Well I think you need to ask Microsoft about the penetration rate, but certainly, all new machines are shipping with XP. With consumers, I think it makes sense because of the better user features.

In business, I think that the SP2 release is compelling enough in and of itself to ask corporations to change. I think that is it is something that addresses one of the biggest pains that all of us who have IT shops have to deal with--which is viruses. As I understand it, this will significantly reduce the most common approaches to virus propagation.
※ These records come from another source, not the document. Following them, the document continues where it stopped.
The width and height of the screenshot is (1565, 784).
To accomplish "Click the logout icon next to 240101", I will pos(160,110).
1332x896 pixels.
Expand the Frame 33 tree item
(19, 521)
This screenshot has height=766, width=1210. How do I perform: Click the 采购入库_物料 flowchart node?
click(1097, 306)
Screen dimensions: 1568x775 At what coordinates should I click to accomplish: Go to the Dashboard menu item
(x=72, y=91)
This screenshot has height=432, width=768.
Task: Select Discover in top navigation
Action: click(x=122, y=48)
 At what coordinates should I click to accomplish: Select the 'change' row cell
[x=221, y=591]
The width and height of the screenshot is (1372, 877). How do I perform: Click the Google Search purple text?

We have been adding architectural features and rolling them out. What going to dual core gives us is a better use of how to deliver power per watt...Going to 6, 7, 8, 9 gigahertz would have taken 200-watt processors and large die. So now, we can use that same die area at a lower frequency to get more net performance out of the machine.

Intel has expanded its operations overseas to the point where it derives more revenue from international than it does from domestic sales. But what does Intel have to do to succeed in the emerging markets of the third world?
There is no one recipe that works for everything. With the exception of places like Israel, where we were in there before there was a market, the pattern has traditionally been that you enter a market with a sales and marketing presence and create brand presence. Those kinds of things help create enthusiasm for PCs.

You can tap into local experience. Increasingly, it allows us to tailor products for local markets. In some countries of the world, the availability of talent and our cost are compelling arguments. There are different investments in different countries for different reasons, each of which was unique to the assets that the country happened to offer.

Are Intel's investment decisions overseas at all impacted by the level of cooperation or frustration with the governments in a particular region? For instance, you had a recent spat with China over Wi-Fi.
On the contrary. I think that our 12-year working relationship with the Chinese government and our willingness to help invest in its local industries and build some of Chinese companies up gave us the opportunity to get into a dialogue with China and change the current direction.

If we hadn't had that kind of presence, we wouldn't have had the ability to say, "Listen, here is really what the world standards are about, and here's why they are important not just to you as a country, but to you as an exporter of a product." We would not have gotten where we did. They would have simply said, "This is the rule."

The fact that the Chinese were willing to change, I think, was remarkable. It was testimony to the fact that we were able to get access and talk to people in an intelligent fashion.